Johnny Nogales Viruez
Desde que se conocieron los resultados de la primera vuelta electoral, las declaraciones de Edmand Lara han causado revuelo. En muchos casos, sus palabras partieron de una intención correcta -defender la transparencia, exigir coherencia, garantizar la honestidad, reclamar resultados-, pero el tono y la forma con que lo hizo le restaron fuerza al fondo. En política, tan importante como tener razón es saber decirla.
=> Recibir por Whatsapp las noticias destacadas
Lara tiene una ventaja que no debe desperdiciar: su extracción popular le otorga una conexión directa con la gente, una sensibilidad que puede enriquecer al gobierno si se expresa con mesura y sentido institucional. Pero esa misma cercanía, si se confunde con protagonismo, puede convertirse en un riesgo para la estabilidad del poder.
Esa forma de confrontación ha sido entendida por algunos sectores como un riesgo de choque en el ejercicio del cargo e incluso como una amenaza potencial a la estabilidad del gobierno, al insinuarse la posibilidad de que una tensión mal manejada pudiera abrir la puerta a que sectores radicales intenten forzar una sucesión anticipada. Nada más dañino para el nuevo ciclo que comienza que alimentar sospechas o temores de rivalidad dentro del poder.
El país vive una transición delicada. La ciudadanía espera de sus nuevos gobernantes serenidad, madurez y sentido de equipo. Por eso, la voz del vicepresidente no puede sonar como la de un actor independiente, ni mucho menos como la de un poder paralelo. Forma parte de un proyecto común y su palabra será interpretada como reflejo de la unidad o la fractura del gobierno. En tiempos de crisis, la muestra de unidad empieza por casa.
El vicepresidente no es una figura decorativa. La Constitución le otorga atribuciones relevantes, como presidir la Asamblea Legislativa, articular el vínculo entre el Ejecutivo y el Parlamento, y servir de puente entre las regiones y el poder central. Su papel es estratégico y su influencia puede ser determinante si se ejerce con equilibrio y sentido institucional.
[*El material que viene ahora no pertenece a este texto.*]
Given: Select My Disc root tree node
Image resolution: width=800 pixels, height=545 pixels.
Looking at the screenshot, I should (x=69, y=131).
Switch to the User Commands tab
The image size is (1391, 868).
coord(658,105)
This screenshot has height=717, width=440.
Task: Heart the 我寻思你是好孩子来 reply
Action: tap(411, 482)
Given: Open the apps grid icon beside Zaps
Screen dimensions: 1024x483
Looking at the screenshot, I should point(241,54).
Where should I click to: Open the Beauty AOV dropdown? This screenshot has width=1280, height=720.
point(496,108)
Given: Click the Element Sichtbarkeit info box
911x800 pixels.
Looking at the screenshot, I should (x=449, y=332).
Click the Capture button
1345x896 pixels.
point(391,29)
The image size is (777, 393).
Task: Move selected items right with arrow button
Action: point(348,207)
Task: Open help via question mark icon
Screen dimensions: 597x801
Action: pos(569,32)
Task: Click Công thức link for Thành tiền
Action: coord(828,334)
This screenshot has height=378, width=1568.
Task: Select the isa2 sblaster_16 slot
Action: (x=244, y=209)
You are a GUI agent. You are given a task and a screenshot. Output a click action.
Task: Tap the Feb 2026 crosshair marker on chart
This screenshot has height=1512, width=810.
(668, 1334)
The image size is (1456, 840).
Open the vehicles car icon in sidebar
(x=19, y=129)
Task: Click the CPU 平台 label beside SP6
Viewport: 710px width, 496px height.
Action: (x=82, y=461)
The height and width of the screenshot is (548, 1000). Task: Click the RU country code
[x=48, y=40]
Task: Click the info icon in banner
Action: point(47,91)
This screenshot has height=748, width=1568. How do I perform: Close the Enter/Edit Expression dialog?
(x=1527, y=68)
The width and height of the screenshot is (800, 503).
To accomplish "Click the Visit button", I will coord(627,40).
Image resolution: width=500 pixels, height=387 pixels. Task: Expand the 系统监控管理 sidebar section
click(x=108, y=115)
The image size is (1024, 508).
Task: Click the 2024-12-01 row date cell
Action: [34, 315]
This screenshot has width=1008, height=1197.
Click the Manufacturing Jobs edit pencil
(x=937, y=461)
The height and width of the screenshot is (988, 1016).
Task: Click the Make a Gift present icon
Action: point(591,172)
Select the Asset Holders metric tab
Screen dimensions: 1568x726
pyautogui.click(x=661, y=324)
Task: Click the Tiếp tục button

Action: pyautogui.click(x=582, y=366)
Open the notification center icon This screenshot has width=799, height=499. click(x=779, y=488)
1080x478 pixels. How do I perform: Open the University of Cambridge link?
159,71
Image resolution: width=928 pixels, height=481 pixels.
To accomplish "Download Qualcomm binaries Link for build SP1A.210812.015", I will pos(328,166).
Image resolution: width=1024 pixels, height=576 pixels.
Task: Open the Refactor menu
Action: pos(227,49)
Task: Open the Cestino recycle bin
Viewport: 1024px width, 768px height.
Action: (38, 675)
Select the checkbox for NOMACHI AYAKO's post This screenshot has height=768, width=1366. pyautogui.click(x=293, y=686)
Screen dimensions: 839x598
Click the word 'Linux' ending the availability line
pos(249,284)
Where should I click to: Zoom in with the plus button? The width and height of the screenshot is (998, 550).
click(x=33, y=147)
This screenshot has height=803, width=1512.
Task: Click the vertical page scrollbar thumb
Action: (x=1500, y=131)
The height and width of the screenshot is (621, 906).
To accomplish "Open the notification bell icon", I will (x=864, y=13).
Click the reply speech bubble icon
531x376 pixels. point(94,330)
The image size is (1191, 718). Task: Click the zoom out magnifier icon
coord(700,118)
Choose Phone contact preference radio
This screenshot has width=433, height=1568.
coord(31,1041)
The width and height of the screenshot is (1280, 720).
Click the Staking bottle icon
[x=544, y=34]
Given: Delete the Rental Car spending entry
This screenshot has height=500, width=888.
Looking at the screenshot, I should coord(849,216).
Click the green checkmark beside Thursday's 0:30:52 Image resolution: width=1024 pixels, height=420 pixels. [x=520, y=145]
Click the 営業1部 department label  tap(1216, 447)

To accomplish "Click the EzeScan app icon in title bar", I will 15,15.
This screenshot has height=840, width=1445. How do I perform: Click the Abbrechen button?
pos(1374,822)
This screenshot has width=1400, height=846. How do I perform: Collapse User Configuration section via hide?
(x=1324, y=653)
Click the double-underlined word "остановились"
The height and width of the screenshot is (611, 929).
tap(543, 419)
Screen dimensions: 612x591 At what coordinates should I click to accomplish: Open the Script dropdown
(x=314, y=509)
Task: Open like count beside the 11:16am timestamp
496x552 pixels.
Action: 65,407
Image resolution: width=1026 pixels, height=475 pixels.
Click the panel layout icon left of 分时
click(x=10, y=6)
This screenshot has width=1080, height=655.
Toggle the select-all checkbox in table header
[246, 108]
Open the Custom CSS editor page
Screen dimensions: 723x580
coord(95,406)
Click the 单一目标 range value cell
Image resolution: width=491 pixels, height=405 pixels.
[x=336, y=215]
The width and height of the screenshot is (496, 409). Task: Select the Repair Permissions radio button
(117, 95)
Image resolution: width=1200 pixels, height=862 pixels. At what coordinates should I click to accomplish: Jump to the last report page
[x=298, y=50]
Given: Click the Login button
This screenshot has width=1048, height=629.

El desafío de Edmand Lara es comprender que su liderazgo se medirá no por la cantidad de titulares que genere, sino por la calidad del ejemplo que demuestre. No está para competir con el presidente, sino para complementar su gestión. No es la quinta rueda del carro, pero tampoco debe ser el copiloto que intenta tomar el volante.
Es un grave error que el vicepresidente se comunique con su presidente a través de las redes sociales. Y más aún que le reproche que debe coordinar con él sus decisiones. El poder no se ejerce por declaraciones públicas ni reacciones improvisadas. La relación entre ambos debe basarse en el diálogo directo y la responsabilidad compartida, no en mensajes que se presten a interpretaciones ambiguas.
Sobre el retorno de la DEA, por ejemplo, el criterio de Lara fue entendido como una divergencia respecto a la postura del futuro Primer Mandatario. No ha dicho que se opone, pero ha sugerido la necesidad de reformar el mecanismo policial de lucha contra el narcotráfico y ha aludido a la soberanía nacional, recordando que fuerzas externas no pueden capturar delincuentes en nuestro territorio. Sin embargo, él, que ha vivido en las fauces del monstruo y lo conoce, como diría José Martí, sabe que reformar la Policía será una tarea necesaria, pero ardua, difícil y larga.
Seguramente comprende también que el narcotráfico es una fuerza transnacional que ha penetrado, y hasta dominado, a ciertos países. Y todos, más que nadie, lo sabemos. De hecho, la tendencia de la legislación internacional es calificarlo como un delito de lesa humanidad y asimilarlo al terrorismo, como ocurre en el caso de Venezuela. Esa es la verdadera amenaza a la soberanía nacional.
Lara tiene ante sí la oportunidad inestimable de adquirir conocimiento y experiencia política en el ejercicio del poder. Podrá aprender cómo se gobierna un país, gestionar los conflictos, construir consensos y ganarse la confianza pública. Si su horizonte es, algún día, aspirar a la Presidencia, su mejor carta será demostrar ahora que sabe trabajar en equipo, que muestra disposición a escuchar y, ante todo, que tiene la madurez necesaria para esperar su momento.
El poder no se impone; se conquista con respeto y se conserva con prudencia. En tiempos donde la crispación se aplaude y la desmesura se confunde con liderazgo, el valor está en mantener la calma. Que la palabra del vicepresidente no sea eco de la confrontación, sino puente del entendimiento; que inspire confianza, no temor.
Porque la verdadera autoridad -esa que perdura más allá de los cargos- no nace del grito ni del gesto altisonante, sino del ejemplo y la coherencia. Que su voz sea, entonces, la que una y no la que divida.